* [Document]
** start **

On this June 6, its is again appropriate to repeat an essay I wrote and published almost a decade ago (with an update). Here goes.

The pleasant town of Bayeux in northern France is famous for its eponymous tapestry depicting the events leading to the Norman Conquest of England in 1066. Across from the railway station there is a café that serves cold beer and the apple cider the region is also famous for. That establishment bears a sign in English “Welcome to our liberators.” The sign might appear to be incongruous to some of us, except that ten kilometers to the northwest is a bluff overlooking a sandy expanse along the English Channel that for the past seventy-five years has been known to the world as Omaha Beach.

Many words will be written and spoken on this 77th anniversary of D-Day, the beginning of what General Eisenhower called the “Great Crusade” to end the Nazi occupation of Europe, and ultimately win World War II. Today, the word “crusade” is politically incorrect in some circles as being offensive to those who have vowed to kill us and actually have achieved some success in doing so. And we have become accustomed to euphemisms, direct and to the point speech being too harsh for our sensitive ears. That is just as well. The loudest, and most eloquent, statements to be made come from the 10,000 American graves at the top of the cliff and the sound of the waves below.

When visiting the beach even this long after the fact, it is not difficult to picture the horror and chaos experienced by the soldiers and sailors who stormed ashore that day. The Germans had fortified nearly the entire coastline of France, as well as the coasts of other occupied countries, into what was called the Atlantic Wall. Various barriers and obstacles had been placed in the water offshore to prevent landing craft from reaching dry land, and to channel invaders into killing zones covered by machine gun bunkers dug into the 100 feet high cliffs above. This required the assault to be made at low tide, leaving a 300 yard open expanse of sand to traverse before the slightest natural cover could be reached. Above the high tide line is another 50 yard stretch of loose sand. Walking unencumbered on loose sand can be difficult; running with 60 pounds of weaponry and equipment, all the while facing withering small arms and artillery fire, has to have been a nearly superhuman feat. Many of the invaders did not make it; that so many did is a credit to the quality of the military training and preparation, as well as the fortitude and power of the survival instinct of the troops. The actual film footage in the Normandy episode of the Victory at Sea documentary demonstrated some of the difficulty, but the bloodiest parts had to have been edited to make it suitable for a 1950s home audience. The fictional first 24 minutes of the film Saving Private Ryan might more accurately portray the horror and difficulty of the assault, but still may be an understatement.

** end **

* [Information provided]
** start **

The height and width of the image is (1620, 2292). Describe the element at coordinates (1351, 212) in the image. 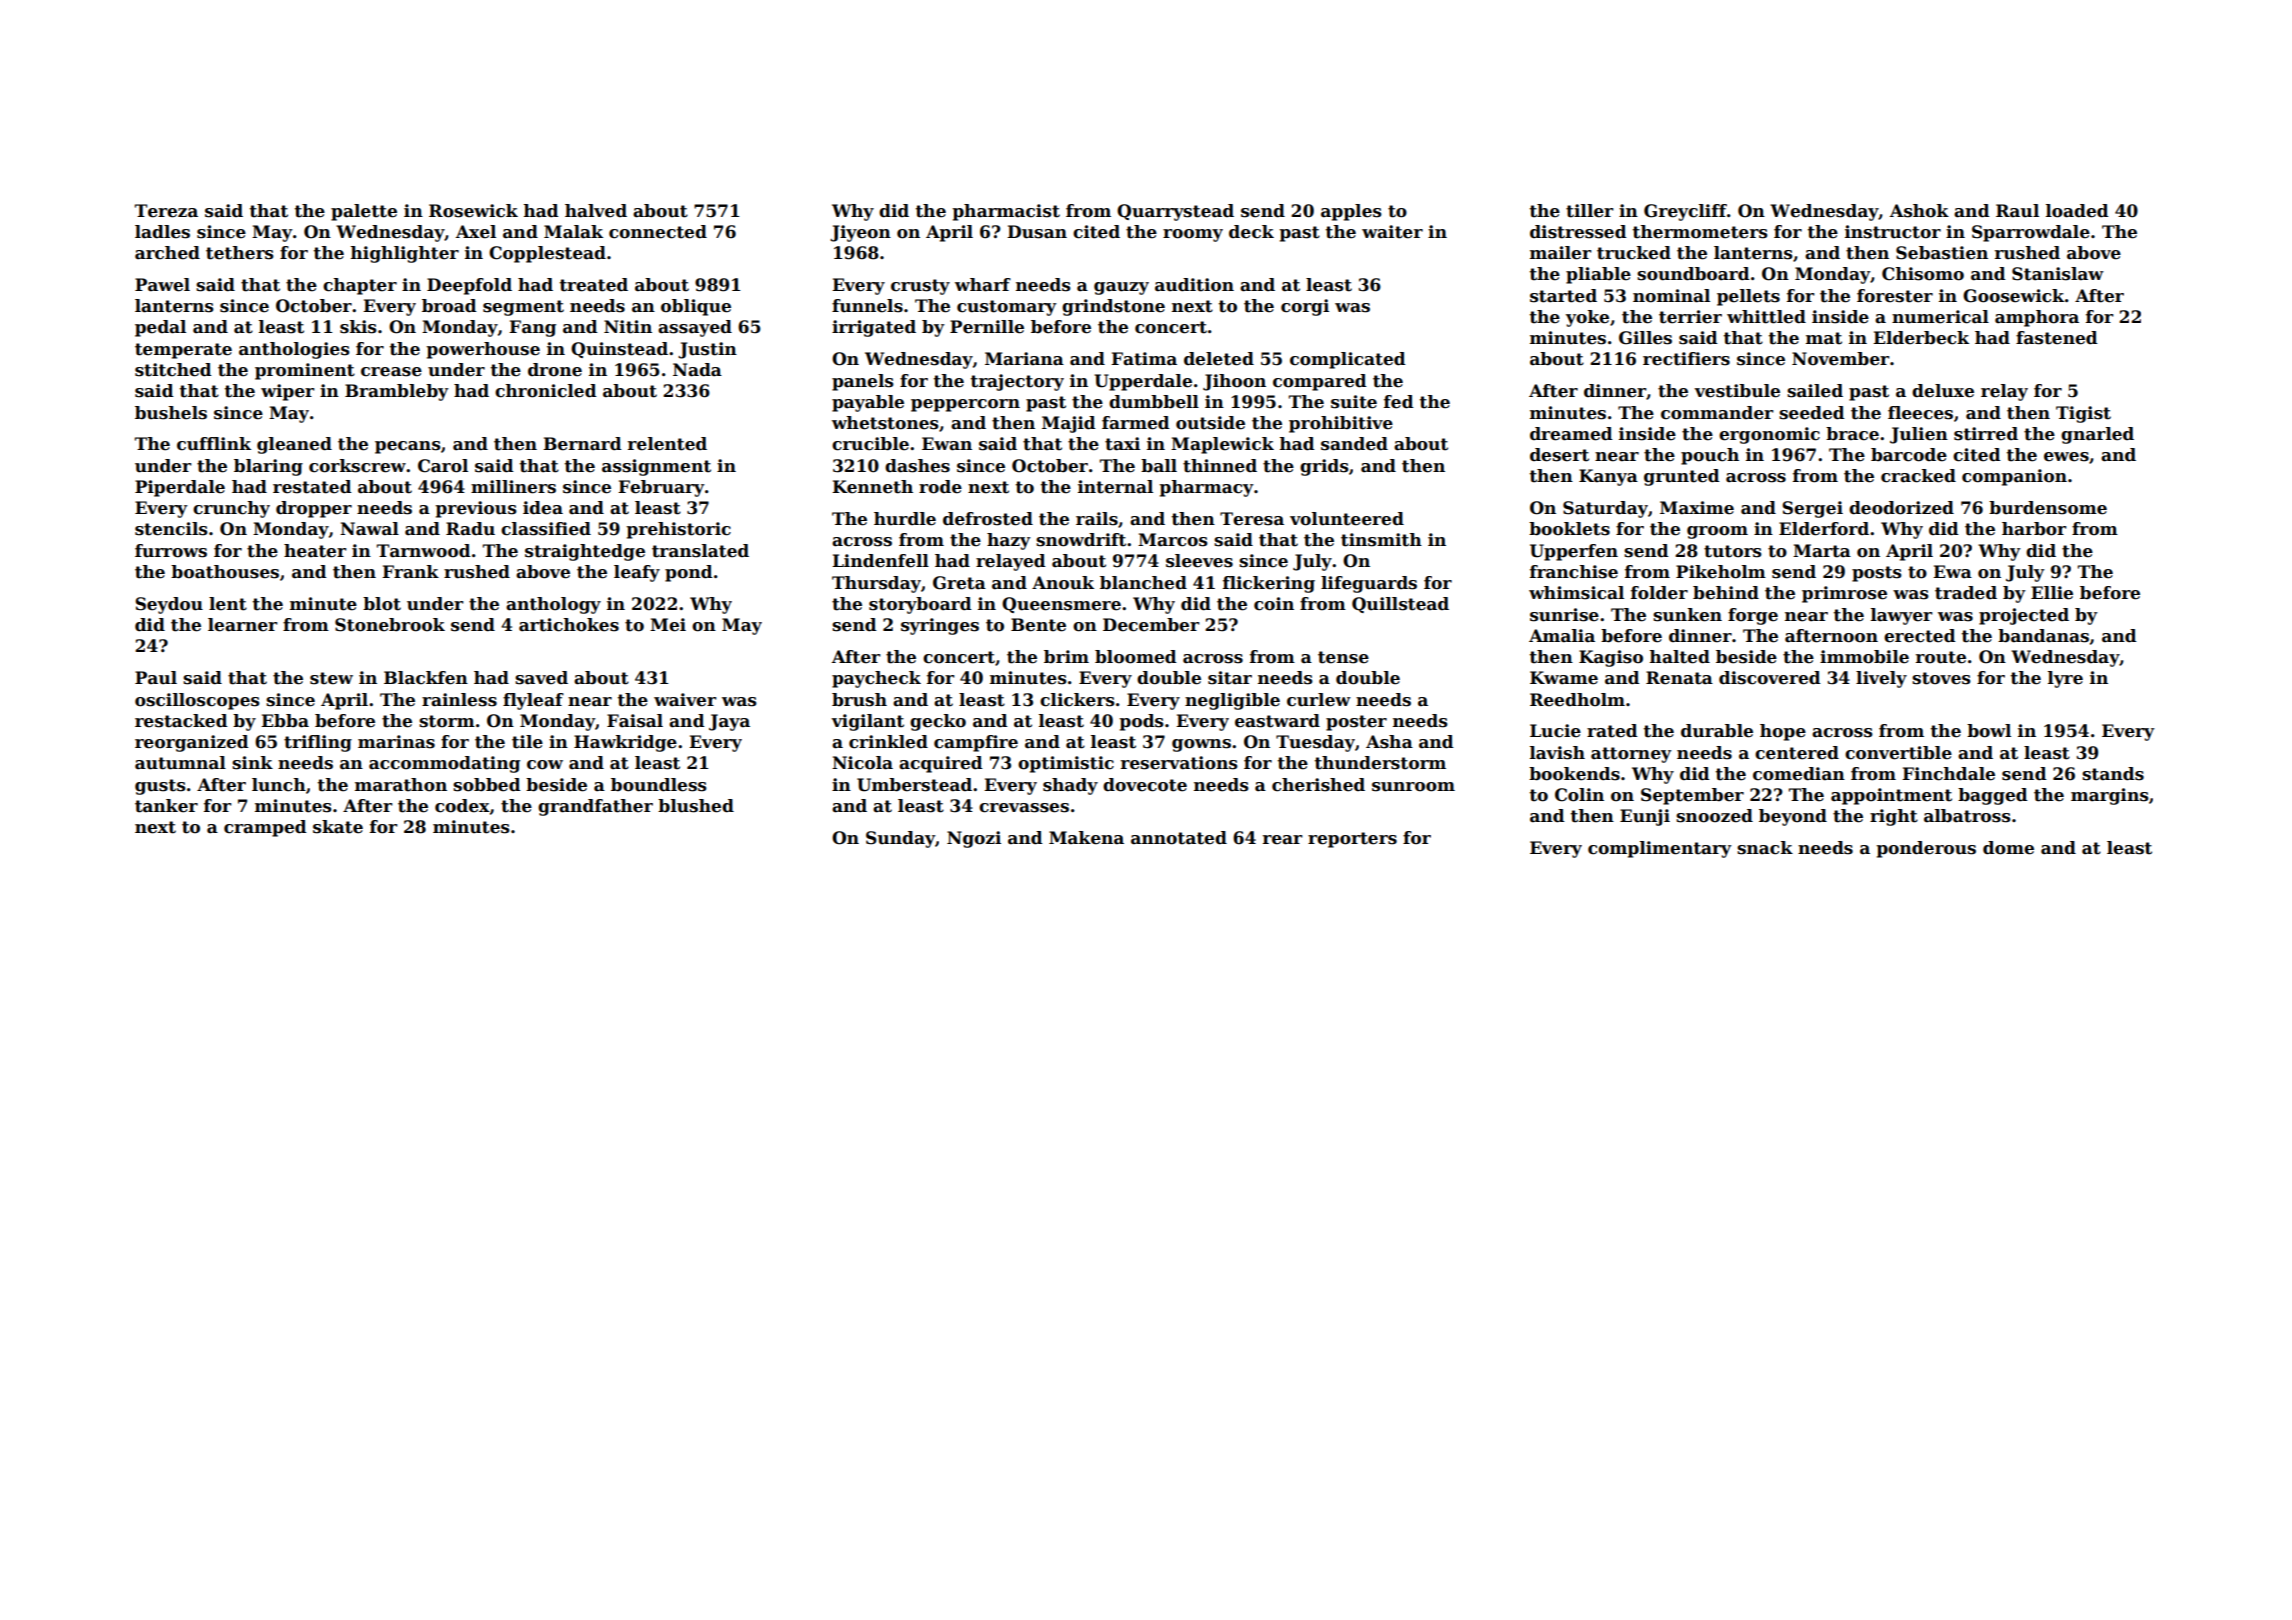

** end **

* [Aim A]
Answer these questions from the D-Day essay:
(i) What words are on the sign at the café across from the Bayeux railway station?
(ii) How many American graves lie at the top of the cliff?
(iii) How long a stretch of open sand did the low-tide assault leave to cross before any natural cover?
* [Aim B] Carry the D-Day essay forward from its last sentence.

* [Response A]
(i) "Welcome to our liberators."
(ii) 10,000.
(iii) 300 yards.

* [Response B]
Eisenhower said in his address to the American, British, and Canadian service members who were about to land on the beaches: Your task will not be an easy one. Your enemy is well trained, well equipped and battle-hardened. He will fight savagely. They were about to discover that he got that right.

It could have been worse. A major part of the plan was to deceive the defenders as to where and when the attack would be made. As previously mentioned, the entire coast-line was fortified. The defending German army was battle-hardened, and exceptionally well-led by Field Marshals Gerd von Runstedt and Erwin Rommel. Their main problem was manpower and munitions. Five years of war, and the continuing demands of the Russian front in the east made critical to the defenders the knowledge of the place and time of the landings. The deception, with some cooperation from the weather, worked. The German defenders were caught off guard at Normandy, and were unable to bring the full weight of their forces to bear until a beachhead was established. But in spite of the withering fire and the obstructions, even Omaha Beach was taken by day’s end. The Americans didn’t get much farther that day, though, and the casualties were huge. This beachhead, established by those soldiers, whose ranks are now thinning day by day, made it possible to end the war in Europe. Nazi Germany unconditionally surrendered eleven months and two days after D-Day. Those few that are left, and those who passed before them, merit the gratitude of us all.

For every victor there is a vanquished. So it must be added that within five years of the victory, the United States, and to some degree Great Britain and France, have become allies, if not friends with Germany during forty years of Cold War, and beyond. There was no doubt then, or today, that the German Army was fighting on behalf of evil masters and a bad cause. Soldiers, most of whom in World War II were not fighting because they wanted to, can nevertheless fight honorably for an ignoble cause (or dishonorably for a good cause, for that matter). Soldiers know this, and once the fighting is over, they are often more inclined than the civilians far from the horrors to let bygones be bygones.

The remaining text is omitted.